- READING PASSAGE
--------
Shanna Micko: So it’s researching whether boys or girls are more expressive as babies?
Laura Birek: Yeah, whether they have more expression in their face with their mothers. They found that mother son dyads had higher synchrony scores than mother daughter dyads. It’s kind of interesting that the mother, son face expressions I guess were more in sync is from what I can tell.
Shanna Micko: To me that sounds like maybe the baby boys are mimicking the mother’s expressions more.
Laura Birek: That’s what it sounds like to me too, but I think that’s interesting and then also though they said, “However, it took baby boys longer in repairing interactive errors,” which I don’t know exactly what that means. So they’re more expressive, but have a harder time fixing any problems. I don’t know what kind of problems you would have.
Shanna Micko: I have no idea.
Laura Birek: It’s kind of fascinating though. I love this idea. I just think it’s so cute to think of a study. I want to watch the videos of the moms and the babies making faces at each other basically.
Shanna Micko: What does that entail? Oh my gosh.
Laura Birek: But they say they did something with a still face and then reunion play, which I love. I’m guessing reunion play is when the mom leaves the room and then comes back, which is one of my favorite things to see on my baby’s face is when I come into the room first thing in the morning. It’s so sweet. I can say my baby’s very expressive.
Shanna Micko: He really is.
Laura Birek: He’s also a ham. He looks in the mirror and just starts like mugging making funny faces and it’s so funny.
Shanna Micko: Oh my God, that’s so cute.
Laura Birek: You’re more likely to have a boy I guess and they’ll be super expressive I guess.
Shanna Micko: There’s all you need to know about the genders.
Laura Birek: All you need to know. Anyway, so Shanna, what did you learn recently?
Shanna Micko: I recently came across an article. It’s on goodhousekeeping.com about the weirdest parenting advice that parents have received in the past 100 years. I have learned some interesting things that parents did or were told to do throughout the decades. So I thought maybe I’d share a few of them with you.
Laura Birek: Yes.
Shanna Micko: In the 1910s, moms were told not to breastfeed babies when the moms were in a bad mood because it would cause a colicky baby. So don’t breastfeed when you’re angry or upset, which I’m like, whoops.
Laura Birek: When would you breastfeed then?
Shanna Micko: Yeah, exactly.
Laura Birek: Especially in those first few months, oh my God.
Shanna Micko: Right? When you’re doing it around the clock in the middle of the night, I just feel like every baby would be colicky. So that’s so wacko. Okay. Here’s another one. This I’ve kind of heard before. In the 1910s, left-handed babies were discouraged and right-handed babies were encouraged and to the point where they would use devices on the left hand to keep them from using it so that the right hand would be more dominant and that’s just so sad.
--------
- ENTRIES PROVIDED
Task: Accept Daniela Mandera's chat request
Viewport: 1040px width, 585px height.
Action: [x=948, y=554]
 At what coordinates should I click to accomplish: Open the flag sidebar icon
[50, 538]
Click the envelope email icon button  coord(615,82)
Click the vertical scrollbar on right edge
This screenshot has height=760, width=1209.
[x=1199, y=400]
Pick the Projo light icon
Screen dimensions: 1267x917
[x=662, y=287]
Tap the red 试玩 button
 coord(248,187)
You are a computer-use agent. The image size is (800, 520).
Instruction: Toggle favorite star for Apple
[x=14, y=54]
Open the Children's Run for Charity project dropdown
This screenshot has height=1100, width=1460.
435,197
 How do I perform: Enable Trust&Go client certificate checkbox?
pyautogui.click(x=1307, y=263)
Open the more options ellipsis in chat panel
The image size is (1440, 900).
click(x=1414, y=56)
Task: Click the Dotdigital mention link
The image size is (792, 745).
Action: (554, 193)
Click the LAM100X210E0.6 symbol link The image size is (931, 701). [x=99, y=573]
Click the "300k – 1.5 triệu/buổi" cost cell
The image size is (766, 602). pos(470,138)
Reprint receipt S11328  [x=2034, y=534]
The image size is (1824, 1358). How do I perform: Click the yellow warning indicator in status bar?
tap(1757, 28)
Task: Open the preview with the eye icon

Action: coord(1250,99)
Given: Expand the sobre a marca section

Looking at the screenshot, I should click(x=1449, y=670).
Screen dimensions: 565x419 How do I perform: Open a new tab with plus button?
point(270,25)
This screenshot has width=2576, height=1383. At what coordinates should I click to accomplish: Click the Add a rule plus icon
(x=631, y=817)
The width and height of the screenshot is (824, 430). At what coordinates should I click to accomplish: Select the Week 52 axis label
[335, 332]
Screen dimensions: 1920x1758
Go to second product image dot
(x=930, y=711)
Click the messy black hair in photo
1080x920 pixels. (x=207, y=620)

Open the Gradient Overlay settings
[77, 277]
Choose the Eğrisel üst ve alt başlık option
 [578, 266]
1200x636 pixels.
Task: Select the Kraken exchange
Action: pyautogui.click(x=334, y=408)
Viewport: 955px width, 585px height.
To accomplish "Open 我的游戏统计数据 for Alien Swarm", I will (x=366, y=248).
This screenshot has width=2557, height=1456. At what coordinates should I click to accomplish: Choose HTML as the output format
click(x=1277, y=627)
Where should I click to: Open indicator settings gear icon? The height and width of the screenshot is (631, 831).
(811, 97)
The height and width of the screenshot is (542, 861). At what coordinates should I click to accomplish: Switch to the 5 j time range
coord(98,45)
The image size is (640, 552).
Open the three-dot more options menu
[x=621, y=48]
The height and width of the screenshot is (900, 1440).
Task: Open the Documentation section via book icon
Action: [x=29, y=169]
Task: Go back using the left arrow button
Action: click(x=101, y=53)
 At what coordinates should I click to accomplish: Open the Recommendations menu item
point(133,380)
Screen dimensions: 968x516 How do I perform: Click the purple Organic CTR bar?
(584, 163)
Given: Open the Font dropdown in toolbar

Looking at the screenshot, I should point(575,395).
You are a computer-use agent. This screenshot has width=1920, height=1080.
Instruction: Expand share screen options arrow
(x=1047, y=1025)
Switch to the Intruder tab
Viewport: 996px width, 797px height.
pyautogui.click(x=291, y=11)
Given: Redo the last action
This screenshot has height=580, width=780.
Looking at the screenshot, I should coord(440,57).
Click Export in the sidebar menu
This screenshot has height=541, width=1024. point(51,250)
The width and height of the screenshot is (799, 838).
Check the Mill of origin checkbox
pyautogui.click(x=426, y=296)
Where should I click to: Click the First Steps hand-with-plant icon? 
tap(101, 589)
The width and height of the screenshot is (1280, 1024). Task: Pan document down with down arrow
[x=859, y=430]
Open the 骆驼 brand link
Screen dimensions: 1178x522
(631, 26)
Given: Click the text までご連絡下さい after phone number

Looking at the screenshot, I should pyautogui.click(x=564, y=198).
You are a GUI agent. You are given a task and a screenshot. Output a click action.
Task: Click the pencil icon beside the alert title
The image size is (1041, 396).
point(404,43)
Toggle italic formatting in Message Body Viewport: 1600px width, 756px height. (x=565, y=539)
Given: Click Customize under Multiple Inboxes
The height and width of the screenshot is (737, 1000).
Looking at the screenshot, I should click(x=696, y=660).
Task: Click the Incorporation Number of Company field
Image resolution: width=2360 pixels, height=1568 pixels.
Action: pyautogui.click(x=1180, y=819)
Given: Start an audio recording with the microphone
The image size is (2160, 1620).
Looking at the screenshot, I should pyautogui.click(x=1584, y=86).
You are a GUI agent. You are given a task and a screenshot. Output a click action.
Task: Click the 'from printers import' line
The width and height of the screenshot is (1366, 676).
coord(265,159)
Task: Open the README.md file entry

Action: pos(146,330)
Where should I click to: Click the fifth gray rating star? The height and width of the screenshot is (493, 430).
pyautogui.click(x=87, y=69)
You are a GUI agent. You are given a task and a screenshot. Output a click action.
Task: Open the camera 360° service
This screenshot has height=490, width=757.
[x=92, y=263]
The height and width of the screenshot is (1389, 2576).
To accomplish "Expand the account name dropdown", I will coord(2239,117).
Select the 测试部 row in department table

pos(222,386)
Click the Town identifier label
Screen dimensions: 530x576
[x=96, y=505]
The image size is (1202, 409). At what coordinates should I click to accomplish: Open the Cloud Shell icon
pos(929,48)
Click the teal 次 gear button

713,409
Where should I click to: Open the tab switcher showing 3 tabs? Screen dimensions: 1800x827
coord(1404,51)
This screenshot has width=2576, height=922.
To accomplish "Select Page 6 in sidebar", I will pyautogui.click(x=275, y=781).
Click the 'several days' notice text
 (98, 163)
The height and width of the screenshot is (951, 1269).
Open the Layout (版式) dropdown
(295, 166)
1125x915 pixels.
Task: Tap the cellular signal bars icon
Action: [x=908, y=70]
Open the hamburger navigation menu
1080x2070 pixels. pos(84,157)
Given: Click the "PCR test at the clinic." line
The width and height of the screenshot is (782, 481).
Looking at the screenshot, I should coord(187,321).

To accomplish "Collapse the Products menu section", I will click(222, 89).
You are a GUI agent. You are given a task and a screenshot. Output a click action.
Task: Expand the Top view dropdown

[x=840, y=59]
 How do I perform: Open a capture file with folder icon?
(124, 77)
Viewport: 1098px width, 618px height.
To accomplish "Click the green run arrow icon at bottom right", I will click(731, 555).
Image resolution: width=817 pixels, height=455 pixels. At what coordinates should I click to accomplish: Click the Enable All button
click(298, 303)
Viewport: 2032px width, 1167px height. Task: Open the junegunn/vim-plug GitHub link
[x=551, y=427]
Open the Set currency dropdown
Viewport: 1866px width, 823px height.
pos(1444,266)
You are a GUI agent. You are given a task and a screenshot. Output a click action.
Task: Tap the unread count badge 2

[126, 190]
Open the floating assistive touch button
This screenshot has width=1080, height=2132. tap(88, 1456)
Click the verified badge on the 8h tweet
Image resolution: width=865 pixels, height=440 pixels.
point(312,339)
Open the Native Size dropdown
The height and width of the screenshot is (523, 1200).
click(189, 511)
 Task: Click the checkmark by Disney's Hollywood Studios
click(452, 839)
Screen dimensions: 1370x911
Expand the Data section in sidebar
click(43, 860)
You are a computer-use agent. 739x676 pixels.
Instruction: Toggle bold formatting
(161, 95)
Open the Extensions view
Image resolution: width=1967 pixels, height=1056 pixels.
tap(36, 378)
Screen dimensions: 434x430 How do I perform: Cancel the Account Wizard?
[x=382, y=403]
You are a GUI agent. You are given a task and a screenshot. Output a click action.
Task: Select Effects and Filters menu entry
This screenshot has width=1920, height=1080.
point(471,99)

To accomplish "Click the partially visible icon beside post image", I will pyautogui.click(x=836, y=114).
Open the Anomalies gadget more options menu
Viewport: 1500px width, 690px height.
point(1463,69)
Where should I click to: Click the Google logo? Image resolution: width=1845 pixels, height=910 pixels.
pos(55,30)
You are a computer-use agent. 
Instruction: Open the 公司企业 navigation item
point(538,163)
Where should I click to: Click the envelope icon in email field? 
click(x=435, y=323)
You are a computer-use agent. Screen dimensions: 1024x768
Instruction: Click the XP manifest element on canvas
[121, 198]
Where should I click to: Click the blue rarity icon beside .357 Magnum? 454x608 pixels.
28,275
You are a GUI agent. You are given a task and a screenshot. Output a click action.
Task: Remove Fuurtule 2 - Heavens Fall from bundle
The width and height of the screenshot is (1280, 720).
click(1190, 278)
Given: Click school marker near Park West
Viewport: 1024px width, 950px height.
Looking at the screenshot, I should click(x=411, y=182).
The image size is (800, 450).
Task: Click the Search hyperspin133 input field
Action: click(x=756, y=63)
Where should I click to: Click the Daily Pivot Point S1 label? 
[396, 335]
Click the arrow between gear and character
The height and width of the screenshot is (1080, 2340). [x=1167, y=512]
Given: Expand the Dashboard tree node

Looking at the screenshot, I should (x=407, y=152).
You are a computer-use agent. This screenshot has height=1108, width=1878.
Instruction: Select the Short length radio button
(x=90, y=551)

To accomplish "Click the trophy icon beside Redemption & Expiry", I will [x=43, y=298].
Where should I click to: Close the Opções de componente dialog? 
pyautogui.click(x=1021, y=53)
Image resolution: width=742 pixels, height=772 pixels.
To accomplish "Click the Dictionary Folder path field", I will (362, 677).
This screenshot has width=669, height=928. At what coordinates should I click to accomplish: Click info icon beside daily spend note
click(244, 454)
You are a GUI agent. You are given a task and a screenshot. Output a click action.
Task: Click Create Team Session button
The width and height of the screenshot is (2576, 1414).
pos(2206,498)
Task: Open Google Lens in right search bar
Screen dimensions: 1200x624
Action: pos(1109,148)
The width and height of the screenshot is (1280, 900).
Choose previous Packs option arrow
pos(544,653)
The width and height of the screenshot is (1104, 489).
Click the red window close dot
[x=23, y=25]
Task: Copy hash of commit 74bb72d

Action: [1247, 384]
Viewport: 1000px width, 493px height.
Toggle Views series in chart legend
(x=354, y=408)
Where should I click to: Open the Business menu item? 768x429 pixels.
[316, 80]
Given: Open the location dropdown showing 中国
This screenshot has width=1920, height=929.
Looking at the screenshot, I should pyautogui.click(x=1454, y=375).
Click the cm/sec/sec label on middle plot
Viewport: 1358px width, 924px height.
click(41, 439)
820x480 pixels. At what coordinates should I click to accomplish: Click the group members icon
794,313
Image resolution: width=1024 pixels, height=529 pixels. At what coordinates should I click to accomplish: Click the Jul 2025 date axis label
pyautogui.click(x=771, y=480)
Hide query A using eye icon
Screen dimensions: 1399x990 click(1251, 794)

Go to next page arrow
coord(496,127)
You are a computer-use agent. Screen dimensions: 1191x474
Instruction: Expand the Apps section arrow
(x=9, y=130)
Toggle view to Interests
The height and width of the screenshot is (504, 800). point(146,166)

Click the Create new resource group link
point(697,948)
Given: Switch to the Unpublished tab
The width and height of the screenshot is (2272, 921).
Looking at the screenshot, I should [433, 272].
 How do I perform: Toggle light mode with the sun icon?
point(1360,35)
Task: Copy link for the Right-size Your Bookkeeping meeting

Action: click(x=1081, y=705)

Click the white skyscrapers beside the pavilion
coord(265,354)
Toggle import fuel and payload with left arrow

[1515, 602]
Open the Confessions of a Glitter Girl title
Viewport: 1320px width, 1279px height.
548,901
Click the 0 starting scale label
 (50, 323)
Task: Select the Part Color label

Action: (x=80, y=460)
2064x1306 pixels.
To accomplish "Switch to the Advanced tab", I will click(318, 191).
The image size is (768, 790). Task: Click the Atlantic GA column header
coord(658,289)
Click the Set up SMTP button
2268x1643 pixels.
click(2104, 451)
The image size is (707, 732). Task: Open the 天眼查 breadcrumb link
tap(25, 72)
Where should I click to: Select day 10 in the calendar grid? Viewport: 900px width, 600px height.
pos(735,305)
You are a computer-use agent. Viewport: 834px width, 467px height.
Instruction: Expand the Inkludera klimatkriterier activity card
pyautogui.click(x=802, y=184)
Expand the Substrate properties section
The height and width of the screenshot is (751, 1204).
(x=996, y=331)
--------
- WHAT TO DO
In the conversation about babies and parenting advice, what were mothers in the 1910s told about breastfeeding?

- SOLUTION TO THE PROBLEM
They were told not to breastfeed when they were in a bad mood, because it would cause a colicky baby.